So I'm feeling better, and I decided to listen to a few paranormal podcasts. We've all gone there and done that. My findings thereon, to wit:
I listened to an interview (on an unnamed podcast) with Rosemary Ellen Guiley regarding her latest book, "Dream Messages From The Afterlife." I bought the book, and Ms. Guiley's interview was good. She is always good, though the attentive reader will remember that she did have a problem with guilt-by-association with Phil Imbrogno on their Djinn book. I did not buy that book, because I'm not sure that I believe in the Djinn, and I'm not interested in the subject anyway. Nonetheless, I respect Ms. Guiley, and while her podcast did not tell me anything I didn't already know (she quoted liberally from "Messages: Signs, Visits, and Premonitions from Loved Ones Lost on 9/11" by Bonnie McEnearey, which I think is one of the best books on the subject), I enjoyed it.
So Rosemary Ellen Guiley was the gateway drug back to the paranormal.
Next podcast was someone I had never heard of, an apparently well-known abductee named Derrel Sims. Mr. Sims struck me immediately as bogus. Readers of this blog will note that while I was once a believer in "abductions," I'm now an ardent skeptic (or, more correctly, disbeliever), and I automatically reject any traditional abduction narrative--particularly contemporary ones. (And I speak as an experiencer.) After about thirty minutes, I terminated the podcast. To the credit of this particular show, the consensus of this show's forum posters is that Sims is (quote) "full of it," "a clown," and "self-aggrandizing." Which causes me to wonder why this particular show features this individual and has interviewed him several times.
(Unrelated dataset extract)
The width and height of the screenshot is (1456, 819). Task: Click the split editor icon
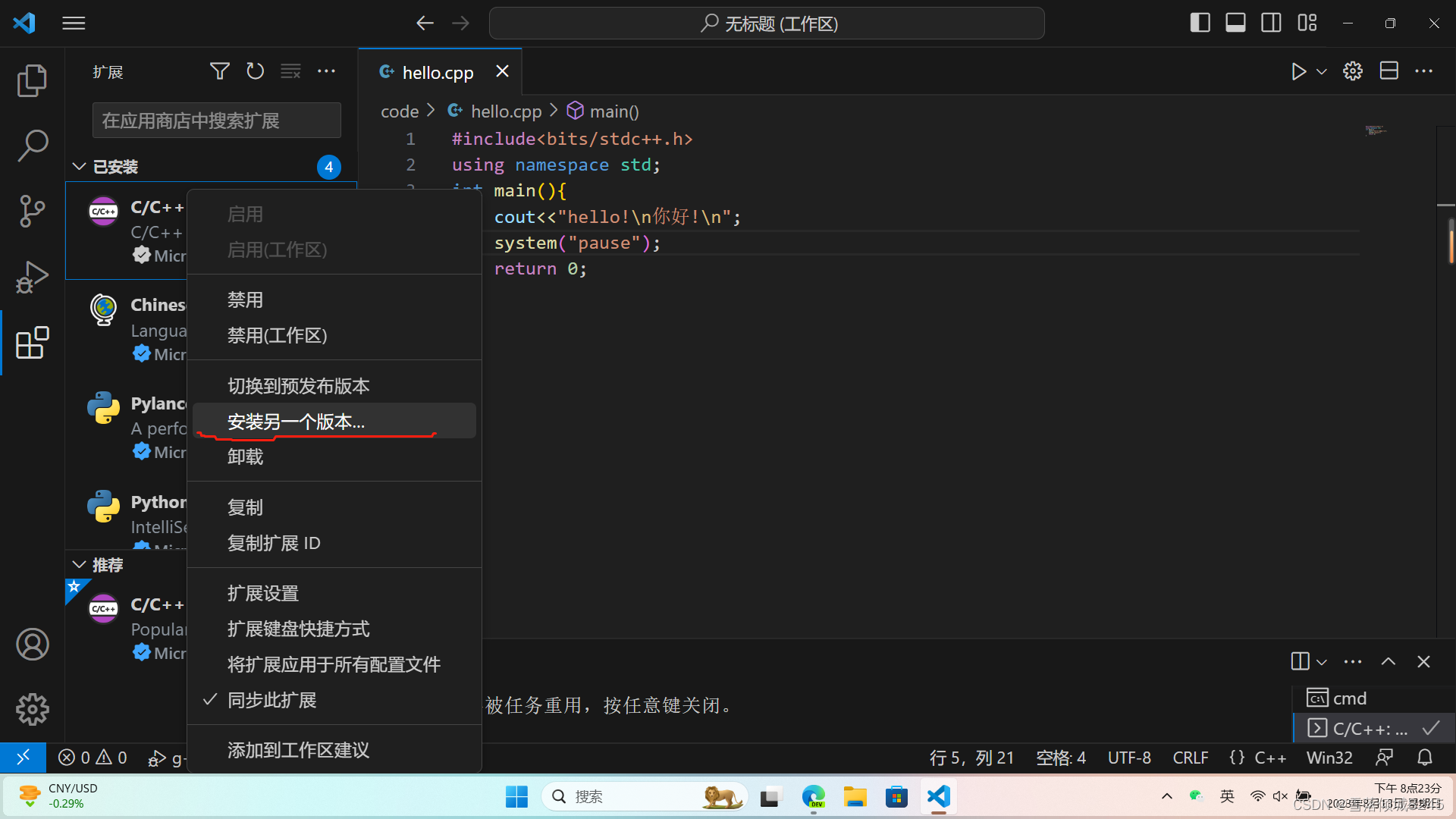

Whilst browsing this same forum, I saw a mud-slinging between the show's primary host and "a former pay-per-listen podcast host and present-day blogger" who had accused the host of lying about a conversation several years ago involving employment at a radio station. Well, intrigued at all this, and suspecting this offending blogger's identity, I went Googling to find it. Which I did. And while I do not agree with Jeremy Vaeni on a few things, he is capable of writing a splendid insult, so his take-down of Stan Romanek (who I'm not very familiar with anymore) as well as the podcast host was well worth the search--as well as being a timely reminder (as if we needed one) of the perils of too-close an association with the paranormal. (I was one of those who, a while back, donated money to this podcast host. I remember doing a Google Streetview of what he said his residential address was, in one of his then incessant pleas, and it was clearly a shot of one of those strip mall store areas.)
So, I'm not sure where I'm going to go from here. I am at a point in life, however, where I'm happy to view the paranormal largely as entertainment, viewed from a distance. A safe distance.